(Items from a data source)
--- START ---

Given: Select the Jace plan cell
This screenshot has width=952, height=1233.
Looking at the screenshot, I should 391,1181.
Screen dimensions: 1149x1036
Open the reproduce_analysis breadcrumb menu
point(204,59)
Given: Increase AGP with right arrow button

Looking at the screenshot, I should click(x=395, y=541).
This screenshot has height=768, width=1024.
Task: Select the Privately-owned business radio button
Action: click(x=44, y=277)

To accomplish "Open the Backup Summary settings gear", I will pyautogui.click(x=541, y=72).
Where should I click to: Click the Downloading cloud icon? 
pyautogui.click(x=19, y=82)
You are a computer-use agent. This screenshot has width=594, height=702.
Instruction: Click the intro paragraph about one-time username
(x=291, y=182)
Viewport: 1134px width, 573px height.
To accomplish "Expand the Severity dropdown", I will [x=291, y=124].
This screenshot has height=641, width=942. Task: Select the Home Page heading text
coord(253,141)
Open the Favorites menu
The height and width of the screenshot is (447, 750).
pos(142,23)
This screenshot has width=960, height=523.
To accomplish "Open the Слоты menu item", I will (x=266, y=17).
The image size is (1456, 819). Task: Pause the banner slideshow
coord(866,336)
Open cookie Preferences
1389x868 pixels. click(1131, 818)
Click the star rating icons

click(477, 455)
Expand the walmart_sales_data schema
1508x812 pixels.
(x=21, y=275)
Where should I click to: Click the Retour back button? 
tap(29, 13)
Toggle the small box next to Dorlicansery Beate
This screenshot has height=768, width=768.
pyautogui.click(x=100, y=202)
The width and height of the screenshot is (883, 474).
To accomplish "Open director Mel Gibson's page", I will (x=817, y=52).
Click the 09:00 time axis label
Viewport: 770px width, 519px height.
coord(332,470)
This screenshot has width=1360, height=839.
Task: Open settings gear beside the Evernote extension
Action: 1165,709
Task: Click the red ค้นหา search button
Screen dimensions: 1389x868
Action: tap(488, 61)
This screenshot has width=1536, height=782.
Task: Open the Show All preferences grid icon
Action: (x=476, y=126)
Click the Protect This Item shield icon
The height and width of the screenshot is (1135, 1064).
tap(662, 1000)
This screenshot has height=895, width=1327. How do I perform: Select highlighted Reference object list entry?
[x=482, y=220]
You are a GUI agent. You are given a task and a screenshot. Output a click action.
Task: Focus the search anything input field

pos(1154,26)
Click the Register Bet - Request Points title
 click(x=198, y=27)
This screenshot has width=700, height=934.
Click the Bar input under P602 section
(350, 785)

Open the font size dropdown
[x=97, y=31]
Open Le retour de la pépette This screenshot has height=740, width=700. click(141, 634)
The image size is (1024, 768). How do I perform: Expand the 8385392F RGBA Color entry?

--- END ---

* **What this task involves**
Print each line, exactly as written, from the one that contains "This screenshot has height=895, width=1327." to the end of the data above, with both end lines included and nothing else.

* **Completed exercise**
This screenshot has height=895, width=1327. How do I perform: Select highlighted Reference object list entry?
[x=482, y=220]
You are a GUI agent. You are given a task and a screenshot. Output a click action.
Task: Focus the search anything input field

pos(1154,26)
Click the Register Bet - Request Points title
 click(x=198, y=27)
This screenshot has width=700, height=934.
Click the Bar input under P602 section
(350, 785)

Open the font size dropdown
[x=97, y=31]
Open Le retour de la pépette This screenshot has height=740, width=700. click(141, 634)
The image size is (1024, 768). How do I perform: Expand the 8385392F RGBA Color entry?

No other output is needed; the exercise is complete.